Task objective -
Reproduce, from the lines below, exactly the stretch that begins at the line containing "Screen dimensions: 723x1568" and ends at the line containing "609x611 pixels.", both included.

--- START ---

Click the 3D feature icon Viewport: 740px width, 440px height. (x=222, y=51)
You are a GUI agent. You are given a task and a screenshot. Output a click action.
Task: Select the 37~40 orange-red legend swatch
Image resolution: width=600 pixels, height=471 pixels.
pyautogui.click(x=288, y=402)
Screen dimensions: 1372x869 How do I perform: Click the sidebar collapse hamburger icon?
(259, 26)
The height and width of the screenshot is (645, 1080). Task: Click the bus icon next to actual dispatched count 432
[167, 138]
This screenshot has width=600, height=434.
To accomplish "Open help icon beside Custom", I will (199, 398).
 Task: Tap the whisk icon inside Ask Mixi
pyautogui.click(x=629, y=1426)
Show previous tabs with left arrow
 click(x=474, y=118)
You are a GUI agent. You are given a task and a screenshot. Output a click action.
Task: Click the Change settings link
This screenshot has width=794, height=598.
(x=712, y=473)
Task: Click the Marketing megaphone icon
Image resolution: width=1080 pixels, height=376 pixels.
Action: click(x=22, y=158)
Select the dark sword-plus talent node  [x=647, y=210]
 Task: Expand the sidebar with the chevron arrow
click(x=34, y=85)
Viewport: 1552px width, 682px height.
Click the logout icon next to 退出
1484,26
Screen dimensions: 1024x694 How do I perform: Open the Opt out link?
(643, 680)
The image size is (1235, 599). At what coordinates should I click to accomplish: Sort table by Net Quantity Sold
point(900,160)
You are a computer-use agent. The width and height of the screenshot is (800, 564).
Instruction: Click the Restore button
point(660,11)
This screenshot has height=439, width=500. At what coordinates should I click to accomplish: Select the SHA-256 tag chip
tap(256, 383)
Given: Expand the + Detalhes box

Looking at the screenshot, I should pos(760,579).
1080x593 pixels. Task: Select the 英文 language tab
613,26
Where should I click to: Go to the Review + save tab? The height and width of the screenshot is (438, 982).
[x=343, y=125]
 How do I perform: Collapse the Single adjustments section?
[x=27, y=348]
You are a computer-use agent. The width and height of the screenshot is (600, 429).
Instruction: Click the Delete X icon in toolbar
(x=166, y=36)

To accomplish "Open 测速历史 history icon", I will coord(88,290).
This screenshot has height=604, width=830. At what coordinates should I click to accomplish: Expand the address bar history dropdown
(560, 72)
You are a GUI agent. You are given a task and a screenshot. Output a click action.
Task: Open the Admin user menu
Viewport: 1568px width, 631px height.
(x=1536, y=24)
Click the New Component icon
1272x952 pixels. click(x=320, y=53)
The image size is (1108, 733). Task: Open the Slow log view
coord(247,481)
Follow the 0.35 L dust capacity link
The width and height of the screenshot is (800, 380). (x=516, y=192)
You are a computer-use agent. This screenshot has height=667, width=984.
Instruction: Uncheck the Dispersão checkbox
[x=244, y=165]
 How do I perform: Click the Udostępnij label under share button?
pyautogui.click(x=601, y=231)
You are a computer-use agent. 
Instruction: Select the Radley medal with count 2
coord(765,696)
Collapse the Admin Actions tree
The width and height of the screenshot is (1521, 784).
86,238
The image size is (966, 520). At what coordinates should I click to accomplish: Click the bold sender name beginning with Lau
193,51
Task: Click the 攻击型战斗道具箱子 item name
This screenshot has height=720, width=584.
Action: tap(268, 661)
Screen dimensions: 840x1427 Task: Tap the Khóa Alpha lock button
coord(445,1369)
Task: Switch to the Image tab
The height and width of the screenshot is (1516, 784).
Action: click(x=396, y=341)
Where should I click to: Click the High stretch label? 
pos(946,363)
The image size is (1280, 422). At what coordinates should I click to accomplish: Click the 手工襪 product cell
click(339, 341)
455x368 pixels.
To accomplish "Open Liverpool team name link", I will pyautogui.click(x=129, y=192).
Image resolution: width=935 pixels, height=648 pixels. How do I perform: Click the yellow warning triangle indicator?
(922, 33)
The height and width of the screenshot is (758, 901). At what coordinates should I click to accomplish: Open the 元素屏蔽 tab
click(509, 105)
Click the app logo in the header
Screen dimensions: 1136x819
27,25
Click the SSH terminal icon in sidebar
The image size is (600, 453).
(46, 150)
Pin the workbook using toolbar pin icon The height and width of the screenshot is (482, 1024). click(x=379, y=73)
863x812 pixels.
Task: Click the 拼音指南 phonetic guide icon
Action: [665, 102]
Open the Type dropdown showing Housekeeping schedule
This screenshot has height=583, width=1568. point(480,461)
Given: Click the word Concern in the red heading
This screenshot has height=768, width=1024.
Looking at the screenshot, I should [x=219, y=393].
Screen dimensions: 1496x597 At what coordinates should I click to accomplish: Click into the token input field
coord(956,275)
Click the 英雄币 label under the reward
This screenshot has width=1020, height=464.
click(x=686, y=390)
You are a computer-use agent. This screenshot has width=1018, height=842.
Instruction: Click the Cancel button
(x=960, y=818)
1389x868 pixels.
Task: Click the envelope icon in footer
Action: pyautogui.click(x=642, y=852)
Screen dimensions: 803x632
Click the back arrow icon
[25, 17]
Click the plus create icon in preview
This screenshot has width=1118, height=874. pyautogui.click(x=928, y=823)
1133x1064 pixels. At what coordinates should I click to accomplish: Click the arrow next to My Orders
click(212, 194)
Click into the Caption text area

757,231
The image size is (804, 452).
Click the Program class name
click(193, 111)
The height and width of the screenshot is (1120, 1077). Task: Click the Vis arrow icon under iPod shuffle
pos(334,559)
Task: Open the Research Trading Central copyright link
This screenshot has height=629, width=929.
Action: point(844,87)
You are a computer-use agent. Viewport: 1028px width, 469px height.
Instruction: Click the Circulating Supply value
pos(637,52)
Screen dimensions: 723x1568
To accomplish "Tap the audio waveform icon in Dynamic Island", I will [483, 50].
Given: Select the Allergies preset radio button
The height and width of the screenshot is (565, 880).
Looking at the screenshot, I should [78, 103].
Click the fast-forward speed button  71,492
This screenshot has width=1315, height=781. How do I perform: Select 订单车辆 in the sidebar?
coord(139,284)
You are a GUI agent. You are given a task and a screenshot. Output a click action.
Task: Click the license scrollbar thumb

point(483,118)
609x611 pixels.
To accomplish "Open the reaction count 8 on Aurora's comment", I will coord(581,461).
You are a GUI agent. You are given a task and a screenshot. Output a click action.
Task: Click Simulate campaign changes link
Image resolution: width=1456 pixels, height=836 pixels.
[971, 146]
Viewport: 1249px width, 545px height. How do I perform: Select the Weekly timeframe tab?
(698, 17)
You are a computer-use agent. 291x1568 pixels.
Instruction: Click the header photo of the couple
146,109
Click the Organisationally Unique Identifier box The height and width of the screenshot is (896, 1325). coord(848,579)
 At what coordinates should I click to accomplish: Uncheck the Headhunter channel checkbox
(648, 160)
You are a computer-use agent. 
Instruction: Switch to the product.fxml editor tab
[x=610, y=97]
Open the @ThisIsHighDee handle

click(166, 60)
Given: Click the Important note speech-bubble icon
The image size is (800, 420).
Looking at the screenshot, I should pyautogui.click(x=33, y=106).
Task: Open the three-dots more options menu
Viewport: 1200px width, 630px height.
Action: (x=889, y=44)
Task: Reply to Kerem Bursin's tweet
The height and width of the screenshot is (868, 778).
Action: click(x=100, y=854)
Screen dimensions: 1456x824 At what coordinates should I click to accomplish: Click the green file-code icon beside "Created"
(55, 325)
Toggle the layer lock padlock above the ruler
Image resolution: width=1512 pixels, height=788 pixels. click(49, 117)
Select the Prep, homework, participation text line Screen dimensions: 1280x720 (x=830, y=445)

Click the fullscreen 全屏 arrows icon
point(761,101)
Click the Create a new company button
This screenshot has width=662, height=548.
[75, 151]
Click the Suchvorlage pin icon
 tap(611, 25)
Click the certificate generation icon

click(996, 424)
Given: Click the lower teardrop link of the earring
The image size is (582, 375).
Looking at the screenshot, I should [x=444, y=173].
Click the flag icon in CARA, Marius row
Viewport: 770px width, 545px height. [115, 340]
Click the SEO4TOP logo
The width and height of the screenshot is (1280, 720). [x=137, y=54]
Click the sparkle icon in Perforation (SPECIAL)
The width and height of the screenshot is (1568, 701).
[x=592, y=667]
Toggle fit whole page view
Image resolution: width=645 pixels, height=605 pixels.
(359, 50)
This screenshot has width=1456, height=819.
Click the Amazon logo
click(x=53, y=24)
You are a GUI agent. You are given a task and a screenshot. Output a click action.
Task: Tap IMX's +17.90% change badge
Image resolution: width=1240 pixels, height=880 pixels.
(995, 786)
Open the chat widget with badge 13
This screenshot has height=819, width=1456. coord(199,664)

--- END ---

Task response -
Screen dimensions: 723x1568
To accomplish "Tap the audio waveform icon in Dynamic Island", I will [483, 50].
Given: Select the Allergies preset radio button
The height and width of the screenshot is (565, 880).
Looking at the screenshot, I should [78, 103].
Click the fast-forward speed button  71,492
This screenshot has width=1315, height=781. How do I perform: Select 订单车辆 in the sidebar?
coord(139,284)
You are a GUI agent. You are given a task and a screenshot. Output a click action.
Task: Click the license scrollbar thumb

point(483,118)
609x611 pixels.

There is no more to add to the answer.